The top-down effort is called the "IP Transition" in which telephone-era regulation will wither away, to be replaced by Internet regulation. This could happen as early as next year, writes DSL Reports.
Tom Wheeler, chairman of the Federal Communications Commission, said it would be "a good thing" if what he calls the "Network Compact" -- competition and the interconnection of networks -- is maintained. But it's a a pretty low bar when he adds that "regulating the Internet is a non-starter," as he did in a 2013 speech.
This means all the property built by phone and cable franchises, under regulation, over 100 years becomes private property. Rules designed to prevent abuse of market power are replaced by a vague regulatory yearning.
This sounds great to AT&T, which is already moving to change tariffs accordingly and grandfathering old agreements for no more than three years. Verizon is also on board with this view. Comcast may prove a bigger winner. After its purchase of Time Warner Cable (TWC) is complete it will be the unquestioned leader in local Internet services.
Lost amid the gold rush is any concept of a local network as a "common carrier," whose business relations are subject to public scrutiny.
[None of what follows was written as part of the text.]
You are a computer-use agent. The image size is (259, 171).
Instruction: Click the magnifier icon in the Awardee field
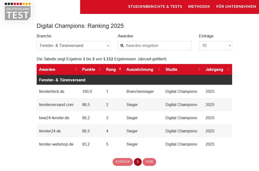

Former FCC member Michael Copps, now with Common Cause, wants the biggest Internet service providers (ISPs) such as AT&T and Verizon to be defined in this way, but his is a voice in the wilderness.
While the telecommunications companies bring down government from the top down, Google is looking to liberate them from the bottom up through its Google Fiber initiative.
Google Fiber was first deployed in Kansas City, where the company got free access to rights of way, office space, city employees, and an express lane for its permits.
Now the company says it is "considering" nine other metro areas for its next buildout, and it wants similar deals.